**Stated task:** Could you shift every coordinate in the answers by adding 118 to each number, then write out the rows again, requests included, for the stretch from the row containing "advised (696, 122)" through the row containing "could (666, 253)"?

* start Data to process *

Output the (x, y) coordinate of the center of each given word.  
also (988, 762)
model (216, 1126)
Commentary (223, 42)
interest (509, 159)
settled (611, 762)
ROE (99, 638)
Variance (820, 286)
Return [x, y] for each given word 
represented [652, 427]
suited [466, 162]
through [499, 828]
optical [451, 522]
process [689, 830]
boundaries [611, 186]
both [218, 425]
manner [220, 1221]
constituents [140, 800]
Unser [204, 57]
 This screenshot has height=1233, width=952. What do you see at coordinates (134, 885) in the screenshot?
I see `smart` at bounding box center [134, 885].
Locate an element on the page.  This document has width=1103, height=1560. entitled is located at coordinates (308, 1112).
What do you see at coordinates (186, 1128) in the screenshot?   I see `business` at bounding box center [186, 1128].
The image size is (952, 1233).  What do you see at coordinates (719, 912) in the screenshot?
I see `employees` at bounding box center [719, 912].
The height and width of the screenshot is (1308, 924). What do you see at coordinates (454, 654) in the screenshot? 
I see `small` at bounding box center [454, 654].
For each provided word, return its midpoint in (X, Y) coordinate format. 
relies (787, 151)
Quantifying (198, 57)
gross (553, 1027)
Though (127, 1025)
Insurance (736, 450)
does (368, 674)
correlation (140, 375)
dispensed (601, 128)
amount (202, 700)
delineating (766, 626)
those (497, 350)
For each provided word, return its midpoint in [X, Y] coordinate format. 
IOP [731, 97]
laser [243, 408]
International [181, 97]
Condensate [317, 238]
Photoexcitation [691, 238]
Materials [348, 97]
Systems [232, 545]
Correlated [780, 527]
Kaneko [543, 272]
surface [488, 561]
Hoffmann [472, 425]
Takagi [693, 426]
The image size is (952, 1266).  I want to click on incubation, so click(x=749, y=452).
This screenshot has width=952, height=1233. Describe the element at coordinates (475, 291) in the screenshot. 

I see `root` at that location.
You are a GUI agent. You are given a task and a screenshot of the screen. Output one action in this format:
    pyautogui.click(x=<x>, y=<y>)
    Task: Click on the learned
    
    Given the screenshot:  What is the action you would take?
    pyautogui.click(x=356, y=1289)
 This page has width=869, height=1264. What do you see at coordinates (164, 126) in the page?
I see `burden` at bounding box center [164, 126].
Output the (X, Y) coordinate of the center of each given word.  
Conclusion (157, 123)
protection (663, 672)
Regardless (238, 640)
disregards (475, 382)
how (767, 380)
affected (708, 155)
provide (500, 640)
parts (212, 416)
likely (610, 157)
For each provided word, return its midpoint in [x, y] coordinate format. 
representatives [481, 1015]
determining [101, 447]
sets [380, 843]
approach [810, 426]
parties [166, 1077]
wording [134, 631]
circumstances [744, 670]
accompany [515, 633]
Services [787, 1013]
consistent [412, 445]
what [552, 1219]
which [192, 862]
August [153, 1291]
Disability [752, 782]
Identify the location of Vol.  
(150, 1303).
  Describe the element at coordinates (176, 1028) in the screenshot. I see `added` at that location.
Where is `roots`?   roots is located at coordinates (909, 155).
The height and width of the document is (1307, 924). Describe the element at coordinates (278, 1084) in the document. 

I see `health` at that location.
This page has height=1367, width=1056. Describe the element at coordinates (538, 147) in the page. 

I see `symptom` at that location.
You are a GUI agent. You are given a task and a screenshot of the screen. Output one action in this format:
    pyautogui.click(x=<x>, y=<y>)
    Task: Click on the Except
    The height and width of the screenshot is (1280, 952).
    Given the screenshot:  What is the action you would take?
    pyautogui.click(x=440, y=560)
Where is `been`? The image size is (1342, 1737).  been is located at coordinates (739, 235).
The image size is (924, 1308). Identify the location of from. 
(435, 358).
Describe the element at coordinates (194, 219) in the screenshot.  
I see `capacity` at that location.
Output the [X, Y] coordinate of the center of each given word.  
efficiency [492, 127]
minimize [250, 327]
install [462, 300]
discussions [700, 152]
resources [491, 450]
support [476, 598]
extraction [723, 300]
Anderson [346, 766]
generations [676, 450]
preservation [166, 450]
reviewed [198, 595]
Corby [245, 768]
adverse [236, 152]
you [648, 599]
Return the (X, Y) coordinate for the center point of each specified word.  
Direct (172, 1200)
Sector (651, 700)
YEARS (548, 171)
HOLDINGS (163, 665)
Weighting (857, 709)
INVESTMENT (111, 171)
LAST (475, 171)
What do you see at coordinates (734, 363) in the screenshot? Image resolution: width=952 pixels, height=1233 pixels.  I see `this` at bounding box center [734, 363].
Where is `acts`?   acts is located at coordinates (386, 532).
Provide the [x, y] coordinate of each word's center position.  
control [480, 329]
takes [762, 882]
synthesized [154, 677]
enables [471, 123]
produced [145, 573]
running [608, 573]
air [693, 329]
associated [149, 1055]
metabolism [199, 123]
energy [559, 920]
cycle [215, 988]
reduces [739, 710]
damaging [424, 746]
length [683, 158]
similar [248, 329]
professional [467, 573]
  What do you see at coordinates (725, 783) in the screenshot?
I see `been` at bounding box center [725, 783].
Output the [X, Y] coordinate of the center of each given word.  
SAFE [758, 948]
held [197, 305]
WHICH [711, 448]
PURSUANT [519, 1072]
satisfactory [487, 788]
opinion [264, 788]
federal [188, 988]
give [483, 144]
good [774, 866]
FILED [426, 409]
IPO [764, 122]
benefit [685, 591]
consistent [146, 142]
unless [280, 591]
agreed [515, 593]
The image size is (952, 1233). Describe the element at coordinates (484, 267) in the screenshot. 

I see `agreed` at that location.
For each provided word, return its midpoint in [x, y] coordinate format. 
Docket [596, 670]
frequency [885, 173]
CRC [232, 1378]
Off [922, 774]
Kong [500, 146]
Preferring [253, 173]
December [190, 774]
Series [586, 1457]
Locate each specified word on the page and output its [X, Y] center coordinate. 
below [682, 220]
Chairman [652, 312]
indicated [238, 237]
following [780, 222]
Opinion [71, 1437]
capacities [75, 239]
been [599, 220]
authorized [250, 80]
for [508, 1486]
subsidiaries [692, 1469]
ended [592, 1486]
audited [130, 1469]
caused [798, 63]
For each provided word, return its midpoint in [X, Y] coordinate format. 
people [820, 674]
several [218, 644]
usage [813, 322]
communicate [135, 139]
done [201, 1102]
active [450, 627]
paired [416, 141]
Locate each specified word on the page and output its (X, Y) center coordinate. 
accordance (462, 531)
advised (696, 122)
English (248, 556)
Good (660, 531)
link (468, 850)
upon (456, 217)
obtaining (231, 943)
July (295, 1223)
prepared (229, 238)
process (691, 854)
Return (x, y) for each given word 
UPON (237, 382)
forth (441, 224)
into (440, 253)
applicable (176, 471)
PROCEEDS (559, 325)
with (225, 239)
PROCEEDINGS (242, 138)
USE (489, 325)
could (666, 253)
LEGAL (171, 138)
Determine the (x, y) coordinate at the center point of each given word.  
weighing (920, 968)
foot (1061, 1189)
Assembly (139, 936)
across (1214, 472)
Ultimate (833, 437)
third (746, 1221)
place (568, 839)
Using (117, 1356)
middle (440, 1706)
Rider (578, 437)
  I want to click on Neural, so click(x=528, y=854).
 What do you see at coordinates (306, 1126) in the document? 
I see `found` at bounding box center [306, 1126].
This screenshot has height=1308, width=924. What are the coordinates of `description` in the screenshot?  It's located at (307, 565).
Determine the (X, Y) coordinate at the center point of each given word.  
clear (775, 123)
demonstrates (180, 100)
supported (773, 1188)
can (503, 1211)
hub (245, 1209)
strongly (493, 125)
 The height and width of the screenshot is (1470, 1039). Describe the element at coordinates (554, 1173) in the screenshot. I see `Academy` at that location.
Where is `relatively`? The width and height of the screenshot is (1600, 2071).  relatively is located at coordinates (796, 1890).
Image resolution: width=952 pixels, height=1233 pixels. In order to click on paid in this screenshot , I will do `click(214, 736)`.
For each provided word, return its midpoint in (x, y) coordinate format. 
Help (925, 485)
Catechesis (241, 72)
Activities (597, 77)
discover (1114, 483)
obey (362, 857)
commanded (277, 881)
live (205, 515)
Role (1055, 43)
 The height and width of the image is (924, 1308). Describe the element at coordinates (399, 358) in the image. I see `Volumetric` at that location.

* end Data to process *

**Exercise output:**
advised (814, 240)
English (366, 674)
Good (778, 649)
link (586, 968)
upon (574, 335)
obtaining (349, 1061)
July (413, 1341)
prepared (347, 356)
process (809, 972)
Return (x, y) for each given word 
UPON (355, 500)
forth (559, 342)
into (558, 371)
applicable (294, 589)
PROCEEDS (677, 443)
with (343, 357)
PROCEEDINGS (360, 256)
USE (607, 443)
could (784, 371)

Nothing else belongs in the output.